All lines in the records below with the word "height" must be returned.

── Input records ──

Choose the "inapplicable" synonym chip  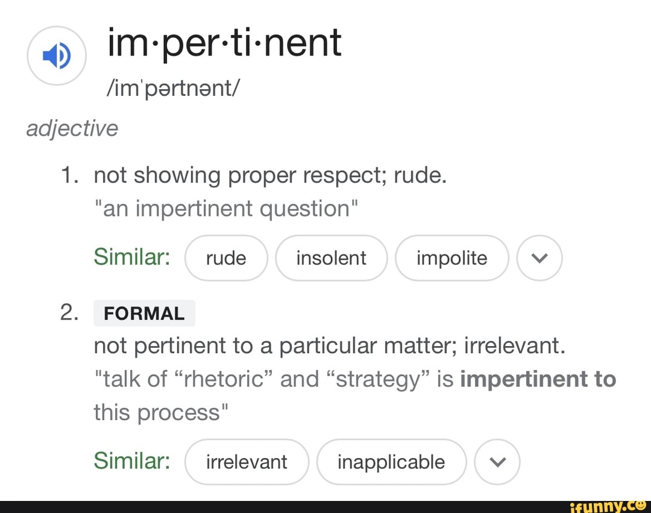[391, 462]
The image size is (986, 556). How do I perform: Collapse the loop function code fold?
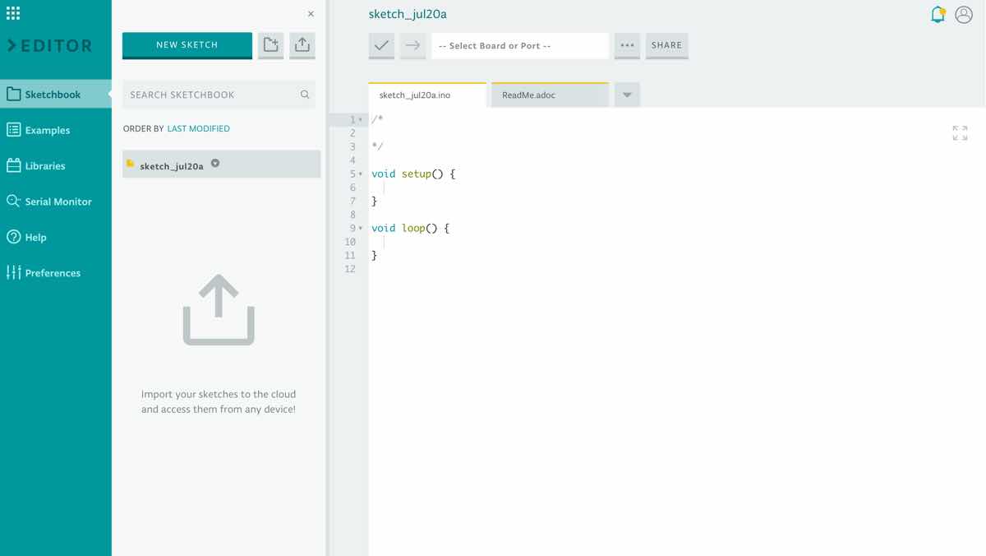361,229
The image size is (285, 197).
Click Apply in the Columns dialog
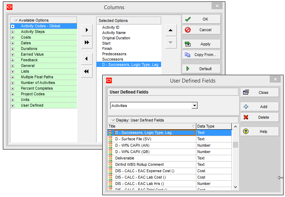[x=201, y=44]
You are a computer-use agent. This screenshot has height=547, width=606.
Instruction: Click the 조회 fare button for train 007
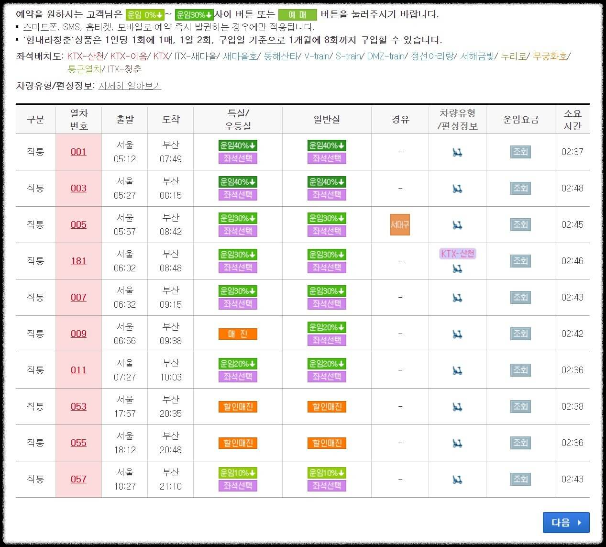(x=520, y=297)
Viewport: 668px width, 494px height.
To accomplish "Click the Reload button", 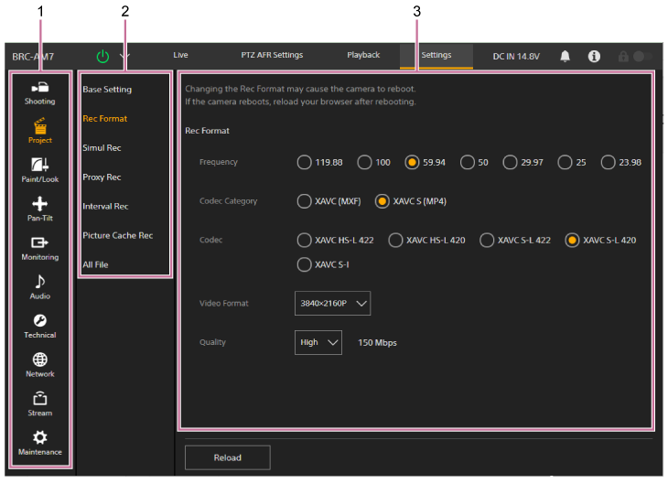I will tap(227, 457).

───

■ **Exercise solution**:
You are a computer-use agent. This screenshot has height=547, width=606.
Viewport: 668px width, 494px height.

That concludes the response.